Last week I blogged about a middle school dress code in Illinois that bars girls from wearing shorts, leggings and yoga pants to school. All too predictably, the dress code has drawn the wrath of feminists, whose credo is that females of all ages should be allowed to wear whatever they like whenever and wherever they like, and if you've got a problem with that, you're promoting "rape culture."
Now, a federal judge in Nebraska has blogged a version of a dress code for young female lawyers, pointing out that it's not really a good idea for them to sport revealing necklines and hemlines while they're arguing cases in courtrooms. The judge, Richard Kopf, made a similar argument to that of the middle school administrators in Illinois: that Ally McBeal-wear, now said to be increasingly common among younger female members of the bar, gets its wearers a lot of attention -- of the wrong kind.

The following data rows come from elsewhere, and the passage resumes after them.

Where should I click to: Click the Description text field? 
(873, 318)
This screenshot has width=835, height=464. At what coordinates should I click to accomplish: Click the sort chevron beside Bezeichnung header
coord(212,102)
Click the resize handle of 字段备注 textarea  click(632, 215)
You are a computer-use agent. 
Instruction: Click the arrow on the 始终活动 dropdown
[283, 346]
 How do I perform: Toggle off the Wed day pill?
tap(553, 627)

On his blog, Hercules and the Umpire, Kopf wrote on March 25:
"Around these parts there is a wonderfully talented and very pretty female lawyer who is in her late twenties. She is brilliant, she writes well, she speaks eloquently, she is zealous but not overly so, she is always prepared, she treats others, including her opponents, with civility and respect, she wears very short skirts and shows lots of her ample chest. I especially appreciate the last two attributes….

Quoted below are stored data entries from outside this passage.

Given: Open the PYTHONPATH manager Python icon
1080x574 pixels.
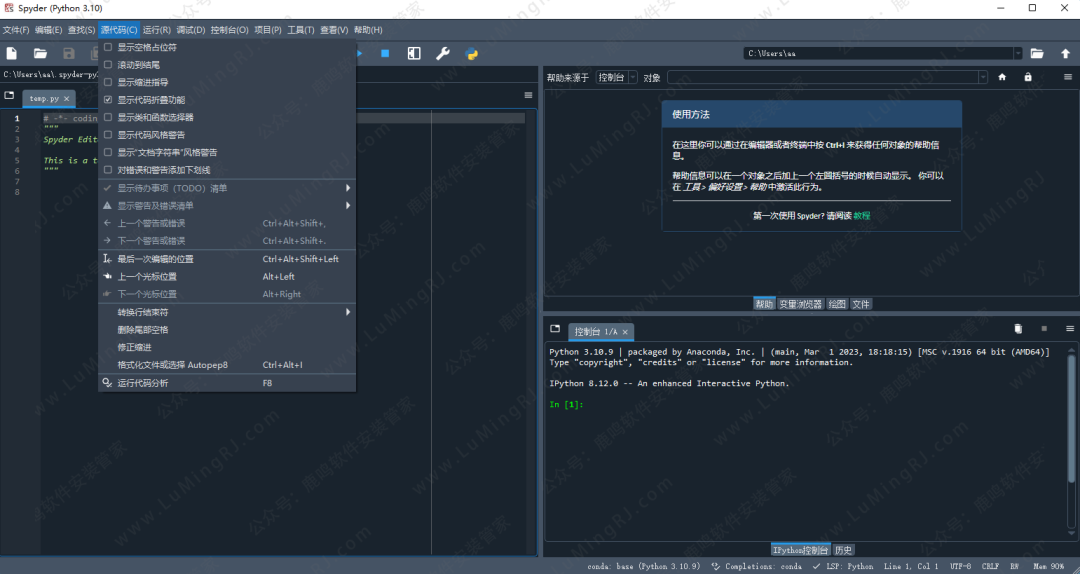Looking at the screenshot, I should 471,53.
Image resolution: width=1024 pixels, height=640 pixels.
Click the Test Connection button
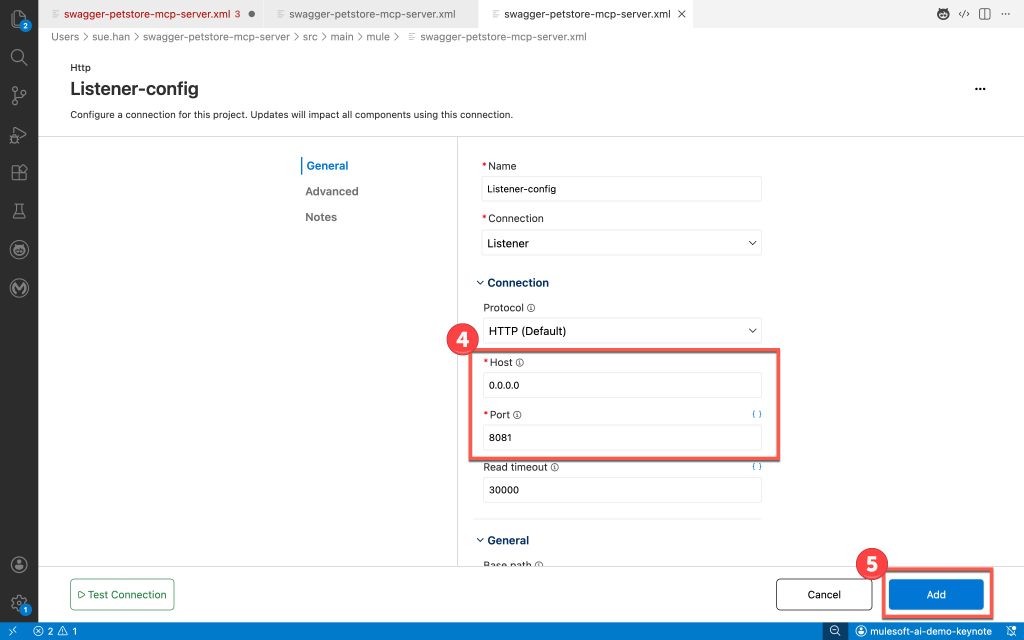(122, 595)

"From the foregoing, and in my continuing effort to educate the bar, I have three rules that young women lawyers should follow when considering how to dress for court:
"1. You can't win. Men are both pigs and prudes. Get over it.
"2. It is not about you. That goes double when you are appearing in front of a jury.
"3. Think about the female law clerks. If they are likely to label you, like Jane Curtin, an ignorant slut behind your back, tone it down."
Kopf also wrote: "In candor, I have been a dirty old man ever since I was a very young man."
How the sparks flew! Poor Kopf -- he probably thought he had plenty of feminist street cred because, years earlier, he'd ruled unconstitutional both a Nebraska law and a federal law outlawing partial-birth abortion.
"Uhm, gross? It certainly wouldn't make me want to appear in his courtroom, even wearing what he seems to deem acceptably conservative dress. The thought that the judge would be paying more attention to my breasts and legs than what's coming out of my mouth is super upsetting."
"It's embarrassing that this guy is a [expletive] federal judge. Is the gender double-standard in law so pronounced that a man of Judge Kopf's supposed stature can write [expletive] like this without feeling any shame? Without being in danger of others 'seething and sneering' behind his back for his good ol' boy sexism? I feel bad for any woman who has had to work with this guy."
So abashed was Kopf that on March 31 he posted a 10-point mea culpa for what he described as his "edgy humor." He assured his readers that "the federal trial courts (including the one in which I am privileged to preside) are places where all female lawyers are safe."
Now, Kopf did make a few mistakes in his March 25 post. First of all, he included in the post an incident in which one of his daughters had shown up at her sister's church wedding in a low-cut dress, at which point he had made his wife, the daughter's stepmother, hunt for a sweater to cover up the bare flesh. Embarrassing one's family members is a no-no for bloggers (and any other writers), and it didn't help that Kopf mentioned all of them -- his wife, his daughter and her sister the bride -- by name. Second, he failed to point out, as he admitted later, that the "very pretty female lawyer" with the attention-grabbing "ample chest" was a composite, not a specific attorney who had argued in his courtroom. And third, while Kopf might pride himself on his subtle, self-deprecating humor, calling oneself a "dirty old man" can be easily misinterpreted, especially when one is actually an old -- or at least oldish -- man.
Still, the points Kopf made were well taken. Men really are "both pigs and prudes." Because of the way their brains are hard-wired, they find it hard to resist staring at scantily clad women. Polite men will do this politely and unobtrusively, but they will do it nonetheless. This is their nature, and calling on them to have more "enlightened" attitudes toward the way women present themselves is like King Canute calling on the tide to recede. The potential is huge for distraction from what a female lawyer may be trying to accomplish in a courtroom.
And really, lady lawyers, it's not about you. It's about the clients you represent. It's about life and death, guilt and innocence, people claiming rights that they say other people have trampled on. A courtroom isn't a forum for personal self-expression. Courtrooms are places where the utmost seriousness and decorum are required, because the stakes are so high. If you're trying to win your case -- and that's what you owe your clients -- it behooves you to look as dignified and professional as possible, so that the men in the courtroom really won't be paying more attention to your breasts and your legs than what is coming out of your mouth. Because believe me, that's what they'll be doing if you insist on showing them off.